Mohenjo Daro

 

我對印度文明所知甚少,

今天看新聞時發現這個地方。

位在現今巴基斯坦的 Sindh 省,

是當今所知歷史最為悠久的大型城市古蹟。

比中國的夏朝更早,比馬雅文化更久遠。大約跟埃及最古老的金字塔吉薩胡夫金字塔差不多時期。

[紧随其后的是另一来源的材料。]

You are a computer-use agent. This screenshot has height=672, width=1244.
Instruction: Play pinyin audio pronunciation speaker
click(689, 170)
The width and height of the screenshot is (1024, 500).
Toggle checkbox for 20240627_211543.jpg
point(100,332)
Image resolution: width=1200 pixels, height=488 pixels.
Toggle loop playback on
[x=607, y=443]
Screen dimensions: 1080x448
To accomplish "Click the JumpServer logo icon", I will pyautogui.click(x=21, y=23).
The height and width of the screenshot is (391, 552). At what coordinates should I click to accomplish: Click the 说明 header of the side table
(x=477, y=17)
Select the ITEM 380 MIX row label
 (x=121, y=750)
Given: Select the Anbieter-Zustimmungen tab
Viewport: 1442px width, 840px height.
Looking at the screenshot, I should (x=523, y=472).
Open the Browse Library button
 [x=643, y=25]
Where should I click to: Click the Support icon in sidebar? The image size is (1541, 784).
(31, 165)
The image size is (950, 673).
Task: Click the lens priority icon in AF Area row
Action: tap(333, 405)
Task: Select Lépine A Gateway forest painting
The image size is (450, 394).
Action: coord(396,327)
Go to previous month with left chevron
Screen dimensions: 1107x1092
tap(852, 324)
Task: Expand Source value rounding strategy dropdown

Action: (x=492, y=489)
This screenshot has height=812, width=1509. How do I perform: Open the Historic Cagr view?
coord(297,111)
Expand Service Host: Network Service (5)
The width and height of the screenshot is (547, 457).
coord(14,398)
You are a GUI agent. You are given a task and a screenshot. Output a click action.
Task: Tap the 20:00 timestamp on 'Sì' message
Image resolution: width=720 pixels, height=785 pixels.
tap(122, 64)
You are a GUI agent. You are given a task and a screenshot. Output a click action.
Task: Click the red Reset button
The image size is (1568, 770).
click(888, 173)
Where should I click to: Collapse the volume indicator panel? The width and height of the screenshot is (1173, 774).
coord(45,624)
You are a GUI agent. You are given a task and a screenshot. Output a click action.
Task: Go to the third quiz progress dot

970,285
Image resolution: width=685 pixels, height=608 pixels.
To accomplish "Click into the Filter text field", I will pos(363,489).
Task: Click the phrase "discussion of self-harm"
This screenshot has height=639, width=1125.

建於西元前 26 世紀,判斷在 前18-19 世紀左右被遺棄。

棄置原因有可能是因為地理位置處在水患頻繁的區域,

位在印度河 (Indus River) 和 Ghagger-Hakra River 中間的平原地帶。

這裡應該是印度文化時的大都會。

其城市規模完善,排水系統先進,直線棋盤狀的街道整齊

預計當時約有三萬五千住民。

 

Mohenjo Daro

 

上圖咸信是當時的公共浴室。

 

在近四千年被遺棄之後,

此後沒有關於此地的任何載,

到1920 年代被印度考古學家 Rakhaldas Bandyopadhy 發現。

當時一位僧侶帶他來此,

僧侶認為這裡可能是佛教墓塚 (Stupa),

沒想到下面隱藏是一個古代都市的遺跡。

此後陸續有考古學家前來挖掘開發,

然而氣候成為它的致命傷,

在泥沙下保存千年的古都不堪風吹雨淋,

地表水的鹽份對它的泥土磚牆造成破壞,

而政府又缺乏保護古蹟的知識與計畫,

所謂的「古蹟維修」只是放上全新的磚塊來補坍方的破洞,

材料之間的不合,

只是加速破壞而已。

 

 

說一下題外話,

維修古蹟真的是大學問,

看過幾次紀錄片講述英國舊建築的維護,

非常講求使用當時 (數百年前) 土法煉鋼的建築技術來進行維修,

包括磚瓦、外漆、黏著劑,都用當時的工法製造。

雖然耗時費力,

但也因此老建築可以維持當時的風貌。

而不是去 B&Q 買個矽膠油漆抹一抹就了事。

 

Mohenjo Daro

 

Mohenjo Daro

 

目前這裡已經禁止考古挖掘,

以防曝露更多的建物。

考古學家甚至考慮,為了保存,

也許要將 Mohenjo Daro 再覆於塵土之中。

 

 

我想最近幾年恐怕沒機會造訪巴基斯坦,

如果有人來到這裡,

希望能看到多一點照片分享。

當然也希望遊客都能小心,不要進一步破壞。

 

下面附上BBC 的報導。


 

Pakistani officials say they are doing their best to save one of the most important archaeological sites in south Asia, Mohenjo Daro. But some experts fear the Bronze Age site could be lost unless radical steps are taken.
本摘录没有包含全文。